Sight, Cover & Fog
Modern CQB lives or dies on what can be seen, what cannot, and what only looks safe for half a second. A room with no information is dangerous. A room with partial information is often worse, because it invites commitment before the team actually owns the angle.
True Line of Sight
Use literal line of sight from the figure's position. If a model can physically trace a visible lane to an exposed part of the target through a doorway, corridor, broken wall, or open window, the target can be engaged.
As a baseline:
- walls block all sight
- closed doors block all sight
- open doors create a narrow lane through the frame
- windows only grant sight if the mission says they are transparent, open, or broken
- friendly figures do not block sight by default, though tight lanes may count as soft interference if both players agree before the mission
When in doubt, favor the cleanest physical reading of the table rather than arguing over millimeters. The game should feel tense, not lawyered.
Room Reveal Rules
Fog of war in Modern CQB is room-based. A closed room can exist on the table without the response side knowing who or what is inside it. Keep the room concealed with a lid, screen, or concealed markers until something actually reveals it.

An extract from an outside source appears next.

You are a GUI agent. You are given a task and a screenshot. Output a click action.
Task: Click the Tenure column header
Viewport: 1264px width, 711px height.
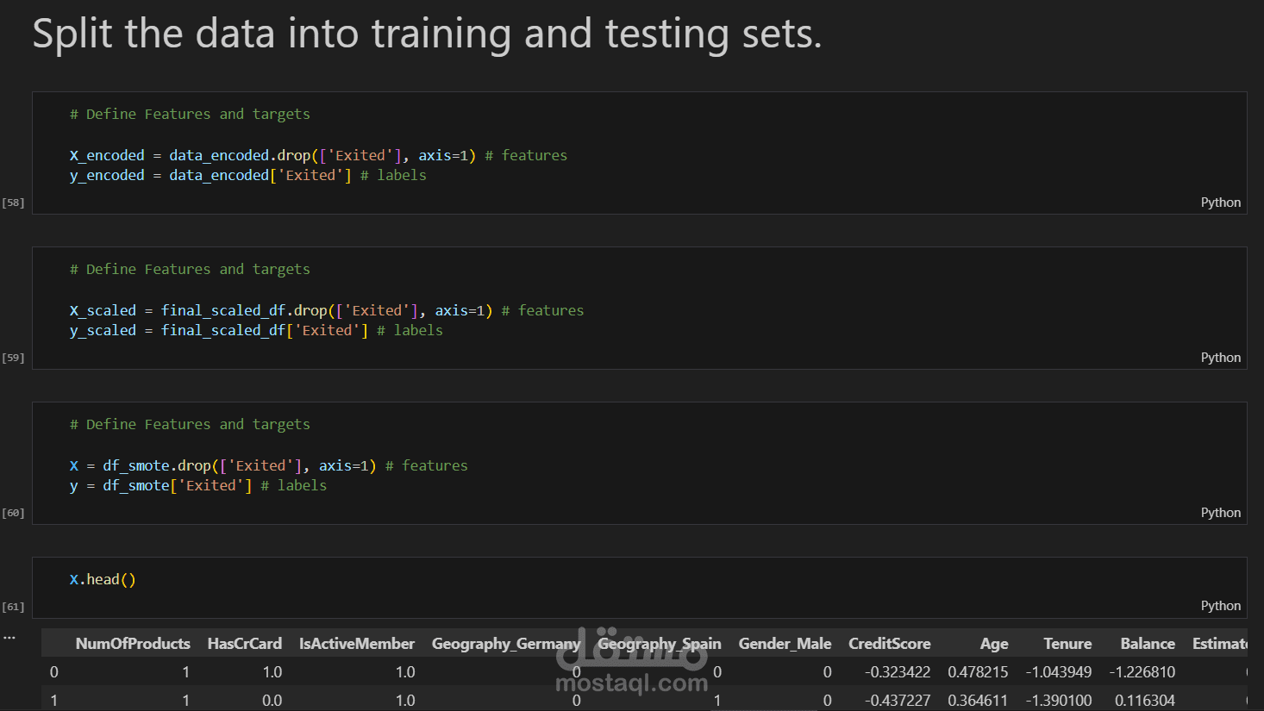tap(1067, 644)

A room is revealed when any of the following happens:
- the door opens and line of sight enters the room
- a wall or window is breached
- a drone or sensor reveals the room
- a door mirror reveals the room
- a hostile fires out of the room
When a room is revealed:
- replace concealment markers with the real figures, civilians, or decoys
- immediately resolve any trap that should trigger on reveal or entry
- update the room state to Contacted
- allow any ready defender in the room to claim or lose Overwatch if the mission says it begins that way
This reveal step is one of the most important beats in the game. Do not rush it. The first clear look into a room should change how both players think about the whole site.
Cover Levels
Cover is intentionally simple. It exists to answer a practical question: how hard is this figure to hurt from this angle, right now?
Half Cover
Half cover represents things you can shoot over, around, or through with enough exposure.
Common examples:
- couches
- counters
- desk corners
- low concrete dividers
- the edge of a doorframe during a cautious lean
Effect: the target gains +1 Guard die, but can still be engaged normally.
Full Cover
Full cover represents objects or positions that fully break the firing angle.
Common examples:
- solid walls
- heavy pillars
- deep doorframe positions with no exposure
- large machinery blocks
- panic-room architecture with no clean lane
Effect: the target cannot be engaged unless it peeks, moves, becomes exposed by angle, or is hit by a rule that ignores full cover. If a breach opens a new angle on the target, full cover is reduced to half cover for the first attack through that new opening.
Smoke
Smoke does not make a room safe. It makes the room uncertain, slower, and easier to misread.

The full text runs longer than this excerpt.